You’re assuming emulation works, and works reliably. In my experience, it doesn’t.
Mind you, I haven’t tried this particular software, but in general running on emulation is such a quicksand that I would never ever bet money or my setup on it.

I’m pretty sure my experience of software and hardware gives me enough context that I know emulating a simple program so that it can sign a plain text preset with a users license key is pretty within the realm of easily doable… You aren’t using the software to pass any live information… You’re just using it to apply your user key to a plaintext file…

For me… I don’t need to know that it will work reliably… I have already just used wine to “do something” to the windows installer and it “installed” the program and ran the subsequent application without a hitch. This tells me it’s a stupidly simple program.

I understand what you mean about emulation… but that really only holds true for exceeding complex software… You aren’t running anything emulated on the endpoint hardware… it’s just running a simple text file that has an embedded user key in it. [which as CreepyPants pointed out is just a specialized linux box anyway.]

To each to their own. I will not rely on it for anything at all because even the simplest stupid thing can use some dark corner that doesn’t happen to be emulated (been there all too many times). But this is wildly off-topic, I didn’t come here to argue about emulation.

Granted… but short of rolling your own… The options are limited… and pretty well documented on what they are… how they work… and what platform they are actually natively running on… As you said though… to each their own.

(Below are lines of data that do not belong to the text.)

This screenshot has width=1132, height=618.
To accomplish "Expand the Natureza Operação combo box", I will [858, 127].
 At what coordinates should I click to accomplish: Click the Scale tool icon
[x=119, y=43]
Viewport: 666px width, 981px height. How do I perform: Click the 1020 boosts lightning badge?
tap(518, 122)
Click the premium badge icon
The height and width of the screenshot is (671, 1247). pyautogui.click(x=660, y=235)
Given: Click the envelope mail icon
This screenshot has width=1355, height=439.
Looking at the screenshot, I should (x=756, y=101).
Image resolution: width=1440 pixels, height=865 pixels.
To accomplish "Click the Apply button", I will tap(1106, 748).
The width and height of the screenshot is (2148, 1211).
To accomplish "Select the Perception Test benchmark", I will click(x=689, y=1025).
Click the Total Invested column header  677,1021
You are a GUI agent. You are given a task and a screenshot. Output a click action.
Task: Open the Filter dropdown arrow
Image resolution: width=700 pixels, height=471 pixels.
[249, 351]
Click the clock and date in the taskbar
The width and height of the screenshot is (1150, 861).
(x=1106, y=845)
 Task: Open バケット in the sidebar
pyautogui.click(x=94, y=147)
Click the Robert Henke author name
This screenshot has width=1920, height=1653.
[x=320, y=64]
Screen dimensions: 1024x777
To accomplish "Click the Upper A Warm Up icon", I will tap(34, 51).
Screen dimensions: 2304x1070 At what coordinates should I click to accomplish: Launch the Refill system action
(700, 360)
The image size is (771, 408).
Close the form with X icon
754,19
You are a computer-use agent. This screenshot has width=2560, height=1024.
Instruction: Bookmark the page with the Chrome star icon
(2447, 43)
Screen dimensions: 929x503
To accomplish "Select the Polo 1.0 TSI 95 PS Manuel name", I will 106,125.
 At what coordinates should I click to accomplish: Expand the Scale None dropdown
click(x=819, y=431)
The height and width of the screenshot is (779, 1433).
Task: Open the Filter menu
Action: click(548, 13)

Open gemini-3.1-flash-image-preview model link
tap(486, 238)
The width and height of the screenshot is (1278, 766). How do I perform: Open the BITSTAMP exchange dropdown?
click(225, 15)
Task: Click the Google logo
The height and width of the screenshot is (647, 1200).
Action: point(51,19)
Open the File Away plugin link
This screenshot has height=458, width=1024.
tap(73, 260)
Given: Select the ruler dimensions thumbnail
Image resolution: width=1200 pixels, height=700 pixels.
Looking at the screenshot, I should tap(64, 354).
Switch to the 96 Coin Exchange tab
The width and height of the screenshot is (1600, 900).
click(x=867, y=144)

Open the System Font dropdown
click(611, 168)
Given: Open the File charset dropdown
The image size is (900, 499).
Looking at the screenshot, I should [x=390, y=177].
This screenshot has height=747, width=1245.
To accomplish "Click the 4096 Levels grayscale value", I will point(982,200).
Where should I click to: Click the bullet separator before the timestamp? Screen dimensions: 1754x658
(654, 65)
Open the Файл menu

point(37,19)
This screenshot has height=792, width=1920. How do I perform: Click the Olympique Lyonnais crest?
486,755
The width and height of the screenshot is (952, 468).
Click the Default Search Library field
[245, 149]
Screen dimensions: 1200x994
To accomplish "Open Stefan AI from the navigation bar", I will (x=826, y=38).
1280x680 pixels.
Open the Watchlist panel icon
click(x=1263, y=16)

Good luck in your search.

Note that despite the initial posting perhaps misleadingly mumbled about the translation option, I’m not looking for a piece that can translate X to Y, I already have that in a form of a Teensy board that I can program to my liking.

I’m primarily interested in how others are handling this aspect (regardless of the platform and all), there’s always something you can learn and get ideas from.